A Sanguine Bond: soundscapes of bleak ambient, powerful drone and bursts of noise

J Carter / Divorce Ring (split), A Sanguine Bond, Germany, Vaagner, VAKNAR 11, limited edition cassette (2019)

J Carter aka Jeremiah Carter and Divorce Ring, the solo industrial project of New Orleans native Kelby Clark, have been active as recording and performing musicians since about 2016. They toured the US together in early 2019 and released this tour tape in collaboration with Berlin label Vaagner in mid-2019. J Carter’s contribution “Untitled (Introduction to a Non-Fascist Life)” veers from pressure-hose noisy to spoken-voice recordings of a revolt against an established political order, seemingly taken in an echo chamber amid a repeating loop of sighing foghorn-like tones, fragments of a synth melody and twitchy plaintive guitar. More recorded monologues urging socialist revolution follow against a background of mournful synthesiser tone ambience and tortured noise grit screech. The general mood throughout the track seems remote and sad, as if the entire work was lamenting present-day social and political movements and trends toward paralysis and fear before corporate behemoths skilled in subverting mass movements and manipulating facts and truth into propaganda and lies.

Divorce Ring’s “A Blindfold, Marble, How Sweet is Water in the Hands of the Beloved” is a searing work of melancholy atmosphere and drawn-out on-the-edge screech drone suggestive of a bleakness and despair that range widely over flat windswept concrete horizons. Jittery alien voices, as thin and fluttery as butterfly wings, slip through the near-hysterical tone drones but their message is fragmented. In the later moments of the track, near-black silence almost reigns save for rhythmic drones, other scraps of sound and those muttering voices worming their way through from a parallel universe.

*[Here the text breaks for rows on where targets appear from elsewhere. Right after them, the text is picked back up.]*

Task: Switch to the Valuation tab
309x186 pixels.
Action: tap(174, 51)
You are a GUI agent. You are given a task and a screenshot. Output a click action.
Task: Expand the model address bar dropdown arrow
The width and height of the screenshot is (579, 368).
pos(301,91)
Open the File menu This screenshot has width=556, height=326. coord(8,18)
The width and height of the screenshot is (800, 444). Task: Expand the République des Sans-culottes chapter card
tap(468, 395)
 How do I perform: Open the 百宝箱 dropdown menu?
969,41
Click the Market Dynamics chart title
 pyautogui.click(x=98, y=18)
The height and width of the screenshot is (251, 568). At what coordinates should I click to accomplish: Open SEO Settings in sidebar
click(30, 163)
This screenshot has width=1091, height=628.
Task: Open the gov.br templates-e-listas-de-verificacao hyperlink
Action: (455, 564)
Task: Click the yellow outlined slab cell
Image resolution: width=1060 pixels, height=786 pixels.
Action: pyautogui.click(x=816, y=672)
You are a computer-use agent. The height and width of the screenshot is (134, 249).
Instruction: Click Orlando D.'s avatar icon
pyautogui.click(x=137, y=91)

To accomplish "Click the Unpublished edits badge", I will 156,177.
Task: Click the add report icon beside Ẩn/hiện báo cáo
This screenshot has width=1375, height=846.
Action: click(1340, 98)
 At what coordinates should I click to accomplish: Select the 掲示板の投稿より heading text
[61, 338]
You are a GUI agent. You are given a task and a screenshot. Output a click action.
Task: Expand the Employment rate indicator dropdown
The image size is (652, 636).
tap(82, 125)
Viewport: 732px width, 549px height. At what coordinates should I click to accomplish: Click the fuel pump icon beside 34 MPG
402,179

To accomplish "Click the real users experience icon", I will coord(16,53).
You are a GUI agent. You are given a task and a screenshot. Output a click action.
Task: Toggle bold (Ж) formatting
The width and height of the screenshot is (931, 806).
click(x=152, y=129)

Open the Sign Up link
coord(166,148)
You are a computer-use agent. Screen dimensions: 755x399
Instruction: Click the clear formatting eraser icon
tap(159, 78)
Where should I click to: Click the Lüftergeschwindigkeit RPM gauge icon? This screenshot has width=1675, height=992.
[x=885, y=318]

Both artists create soundscapes combining bleak soundscapes filled with despair with bursts of sometimes alarmingly screechy noise and powerful surges of clear-toned synthesiser drones. These are very impressive and spacious works, put together so well that every piece within them is uncluttered and can be heard clearly. While the cassette is not long (unfortunately there was a limited print run and all copies have now been sold), the music within expands right to the farthest horizons, and farther beyond, and it seems a lot longer than it really is.